WHAT THIS TASK INVOLVES — Going through the lines below, tally those that include "likes", and give only the number.
───── THE RECORDS
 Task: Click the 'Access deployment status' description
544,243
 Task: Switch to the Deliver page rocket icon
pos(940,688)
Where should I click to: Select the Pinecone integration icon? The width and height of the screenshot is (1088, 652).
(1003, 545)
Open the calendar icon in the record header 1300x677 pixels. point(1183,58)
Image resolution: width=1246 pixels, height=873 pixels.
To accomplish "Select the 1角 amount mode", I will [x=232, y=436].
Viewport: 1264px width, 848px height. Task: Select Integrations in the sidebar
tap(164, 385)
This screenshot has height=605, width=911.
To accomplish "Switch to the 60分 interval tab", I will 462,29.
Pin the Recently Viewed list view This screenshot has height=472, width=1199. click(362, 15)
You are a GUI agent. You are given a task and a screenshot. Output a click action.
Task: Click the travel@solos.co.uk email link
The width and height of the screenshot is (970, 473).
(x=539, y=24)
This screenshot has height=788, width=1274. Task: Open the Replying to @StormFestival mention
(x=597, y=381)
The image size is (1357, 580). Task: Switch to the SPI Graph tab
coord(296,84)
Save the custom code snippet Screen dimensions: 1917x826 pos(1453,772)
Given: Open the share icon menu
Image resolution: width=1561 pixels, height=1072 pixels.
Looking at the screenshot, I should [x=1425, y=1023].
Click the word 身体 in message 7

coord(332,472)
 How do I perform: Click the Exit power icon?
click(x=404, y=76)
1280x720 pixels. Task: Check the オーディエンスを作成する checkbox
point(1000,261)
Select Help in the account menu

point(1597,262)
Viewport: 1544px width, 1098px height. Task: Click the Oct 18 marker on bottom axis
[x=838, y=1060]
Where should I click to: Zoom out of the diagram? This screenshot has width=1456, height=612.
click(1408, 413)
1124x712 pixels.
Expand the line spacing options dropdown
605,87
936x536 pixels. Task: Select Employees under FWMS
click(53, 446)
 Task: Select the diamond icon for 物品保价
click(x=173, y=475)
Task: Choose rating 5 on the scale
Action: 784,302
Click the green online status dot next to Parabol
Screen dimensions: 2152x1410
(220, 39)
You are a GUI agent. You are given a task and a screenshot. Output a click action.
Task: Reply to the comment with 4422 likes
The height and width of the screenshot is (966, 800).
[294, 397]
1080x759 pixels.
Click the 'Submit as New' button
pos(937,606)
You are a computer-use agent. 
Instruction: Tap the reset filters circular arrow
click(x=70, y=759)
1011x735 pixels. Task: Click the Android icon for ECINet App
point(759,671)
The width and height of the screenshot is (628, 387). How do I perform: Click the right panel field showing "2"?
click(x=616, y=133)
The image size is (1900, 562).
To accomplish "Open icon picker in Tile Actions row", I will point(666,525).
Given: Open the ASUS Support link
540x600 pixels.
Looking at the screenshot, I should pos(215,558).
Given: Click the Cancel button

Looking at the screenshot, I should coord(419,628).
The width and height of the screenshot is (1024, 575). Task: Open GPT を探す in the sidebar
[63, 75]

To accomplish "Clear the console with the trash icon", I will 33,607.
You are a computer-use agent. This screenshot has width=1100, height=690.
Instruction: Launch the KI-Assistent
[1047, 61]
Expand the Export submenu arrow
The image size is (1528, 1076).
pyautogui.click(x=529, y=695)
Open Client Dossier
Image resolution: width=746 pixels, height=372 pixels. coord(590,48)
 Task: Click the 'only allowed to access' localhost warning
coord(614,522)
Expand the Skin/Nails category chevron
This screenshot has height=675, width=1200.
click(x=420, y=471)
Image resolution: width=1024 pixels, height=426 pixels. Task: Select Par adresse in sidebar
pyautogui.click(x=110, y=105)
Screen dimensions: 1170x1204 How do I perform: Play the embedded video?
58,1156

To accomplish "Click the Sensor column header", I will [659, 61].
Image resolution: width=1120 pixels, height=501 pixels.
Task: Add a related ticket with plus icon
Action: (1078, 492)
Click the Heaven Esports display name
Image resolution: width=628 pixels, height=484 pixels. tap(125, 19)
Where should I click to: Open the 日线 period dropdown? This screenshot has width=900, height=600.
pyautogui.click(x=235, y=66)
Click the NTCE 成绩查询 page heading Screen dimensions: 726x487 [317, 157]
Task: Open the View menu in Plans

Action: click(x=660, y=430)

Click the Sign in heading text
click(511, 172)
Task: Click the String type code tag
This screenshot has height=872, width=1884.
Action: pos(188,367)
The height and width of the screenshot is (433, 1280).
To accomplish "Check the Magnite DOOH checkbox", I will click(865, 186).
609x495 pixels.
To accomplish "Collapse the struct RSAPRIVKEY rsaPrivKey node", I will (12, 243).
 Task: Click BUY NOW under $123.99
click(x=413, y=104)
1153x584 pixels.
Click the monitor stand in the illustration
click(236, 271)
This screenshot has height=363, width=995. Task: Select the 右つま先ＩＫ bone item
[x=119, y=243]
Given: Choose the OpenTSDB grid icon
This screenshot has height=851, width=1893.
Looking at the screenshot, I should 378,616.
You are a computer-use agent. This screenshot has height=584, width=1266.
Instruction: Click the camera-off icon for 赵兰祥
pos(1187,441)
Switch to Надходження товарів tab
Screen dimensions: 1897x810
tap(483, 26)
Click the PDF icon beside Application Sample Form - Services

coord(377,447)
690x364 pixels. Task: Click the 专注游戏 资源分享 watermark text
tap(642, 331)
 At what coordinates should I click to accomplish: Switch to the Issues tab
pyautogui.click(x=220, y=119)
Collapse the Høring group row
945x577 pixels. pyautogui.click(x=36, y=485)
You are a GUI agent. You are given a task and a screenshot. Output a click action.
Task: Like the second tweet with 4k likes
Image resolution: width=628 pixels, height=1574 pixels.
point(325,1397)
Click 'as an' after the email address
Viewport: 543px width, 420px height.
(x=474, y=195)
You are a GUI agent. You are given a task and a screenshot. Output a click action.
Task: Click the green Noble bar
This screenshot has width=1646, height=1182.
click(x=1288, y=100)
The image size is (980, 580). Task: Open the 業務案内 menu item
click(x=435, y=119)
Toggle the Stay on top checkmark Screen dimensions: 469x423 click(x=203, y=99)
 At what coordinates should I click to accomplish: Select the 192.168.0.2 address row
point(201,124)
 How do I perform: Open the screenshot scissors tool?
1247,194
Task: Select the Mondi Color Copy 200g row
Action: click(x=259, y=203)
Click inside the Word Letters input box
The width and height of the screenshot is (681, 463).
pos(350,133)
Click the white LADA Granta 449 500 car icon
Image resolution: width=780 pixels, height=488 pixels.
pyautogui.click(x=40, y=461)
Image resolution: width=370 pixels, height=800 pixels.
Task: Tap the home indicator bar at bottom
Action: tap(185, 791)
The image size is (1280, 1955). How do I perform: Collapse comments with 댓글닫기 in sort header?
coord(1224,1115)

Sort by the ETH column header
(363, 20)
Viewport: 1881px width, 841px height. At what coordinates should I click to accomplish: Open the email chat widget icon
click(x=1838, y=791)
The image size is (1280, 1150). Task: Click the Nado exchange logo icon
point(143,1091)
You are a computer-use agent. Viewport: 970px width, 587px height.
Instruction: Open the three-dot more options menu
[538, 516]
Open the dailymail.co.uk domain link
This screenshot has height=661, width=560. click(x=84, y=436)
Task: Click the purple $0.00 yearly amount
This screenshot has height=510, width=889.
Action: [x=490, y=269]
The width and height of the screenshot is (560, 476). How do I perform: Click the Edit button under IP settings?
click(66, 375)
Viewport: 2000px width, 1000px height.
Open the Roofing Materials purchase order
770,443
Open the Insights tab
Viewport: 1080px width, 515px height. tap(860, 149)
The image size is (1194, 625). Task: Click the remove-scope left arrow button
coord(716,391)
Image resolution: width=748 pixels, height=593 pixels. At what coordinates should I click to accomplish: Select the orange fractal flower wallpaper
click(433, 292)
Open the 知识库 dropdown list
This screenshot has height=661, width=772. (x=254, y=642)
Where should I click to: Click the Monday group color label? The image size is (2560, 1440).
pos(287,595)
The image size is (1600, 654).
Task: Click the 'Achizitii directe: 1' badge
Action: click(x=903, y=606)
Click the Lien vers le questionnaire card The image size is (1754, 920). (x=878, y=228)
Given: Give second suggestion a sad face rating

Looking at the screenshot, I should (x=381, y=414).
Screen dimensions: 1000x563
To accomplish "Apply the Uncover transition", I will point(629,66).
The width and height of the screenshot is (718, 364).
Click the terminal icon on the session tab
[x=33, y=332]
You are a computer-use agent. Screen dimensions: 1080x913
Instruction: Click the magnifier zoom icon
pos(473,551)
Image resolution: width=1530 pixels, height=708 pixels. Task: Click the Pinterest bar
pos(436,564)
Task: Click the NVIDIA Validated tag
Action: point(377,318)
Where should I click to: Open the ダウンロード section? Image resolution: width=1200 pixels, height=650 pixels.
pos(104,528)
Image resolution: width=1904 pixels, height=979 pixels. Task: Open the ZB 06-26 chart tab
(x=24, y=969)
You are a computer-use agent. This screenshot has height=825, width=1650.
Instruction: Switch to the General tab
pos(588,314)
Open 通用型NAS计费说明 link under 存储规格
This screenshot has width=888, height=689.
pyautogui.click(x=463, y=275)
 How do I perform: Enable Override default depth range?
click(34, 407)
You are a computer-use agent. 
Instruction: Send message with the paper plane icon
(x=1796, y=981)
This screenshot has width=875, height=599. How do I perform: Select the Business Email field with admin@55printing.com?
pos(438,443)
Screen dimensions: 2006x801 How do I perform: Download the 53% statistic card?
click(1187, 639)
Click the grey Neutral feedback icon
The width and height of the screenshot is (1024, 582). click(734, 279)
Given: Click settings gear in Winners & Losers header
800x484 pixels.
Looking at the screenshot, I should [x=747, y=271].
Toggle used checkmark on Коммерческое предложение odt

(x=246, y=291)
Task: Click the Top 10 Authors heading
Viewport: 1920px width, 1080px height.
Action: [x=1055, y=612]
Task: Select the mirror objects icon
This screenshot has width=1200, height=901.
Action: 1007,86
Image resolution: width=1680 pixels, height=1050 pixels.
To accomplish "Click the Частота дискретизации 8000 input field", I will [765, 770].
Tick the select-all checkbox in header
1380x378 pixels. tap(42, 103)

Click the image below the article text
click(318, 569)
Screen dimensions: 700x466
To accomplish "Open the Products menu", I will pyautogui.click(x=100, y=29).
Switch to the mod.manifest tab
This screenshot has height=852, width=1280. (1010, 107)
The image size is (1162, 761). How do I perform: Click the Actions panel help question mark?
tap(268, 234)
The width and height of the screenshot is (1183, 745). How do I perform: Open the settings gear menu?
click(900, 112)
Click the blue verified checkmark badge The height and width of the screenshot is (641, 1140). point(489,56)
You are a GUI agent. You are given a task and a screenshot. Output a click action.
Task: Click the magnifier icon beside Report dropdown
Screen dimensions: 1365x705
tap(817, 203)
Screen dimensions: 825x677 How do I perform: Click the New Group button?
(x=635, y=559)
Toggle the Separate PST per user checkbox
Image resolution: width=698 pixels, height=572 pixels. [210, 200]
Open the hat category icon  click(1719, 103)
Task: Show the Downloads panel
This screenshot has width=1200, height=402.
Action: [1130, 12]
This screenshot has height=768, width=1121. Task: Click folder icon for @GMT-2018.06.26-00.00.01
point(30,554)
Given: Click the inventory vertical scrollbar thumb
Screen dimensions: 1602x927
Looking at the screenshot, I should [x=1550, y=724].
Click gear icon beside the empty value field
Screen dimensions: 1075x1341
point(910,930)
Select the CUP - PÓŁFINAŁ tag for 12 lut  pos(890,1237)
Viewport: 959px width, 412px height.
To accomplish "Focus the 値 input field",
──────────
RESPONSE — 2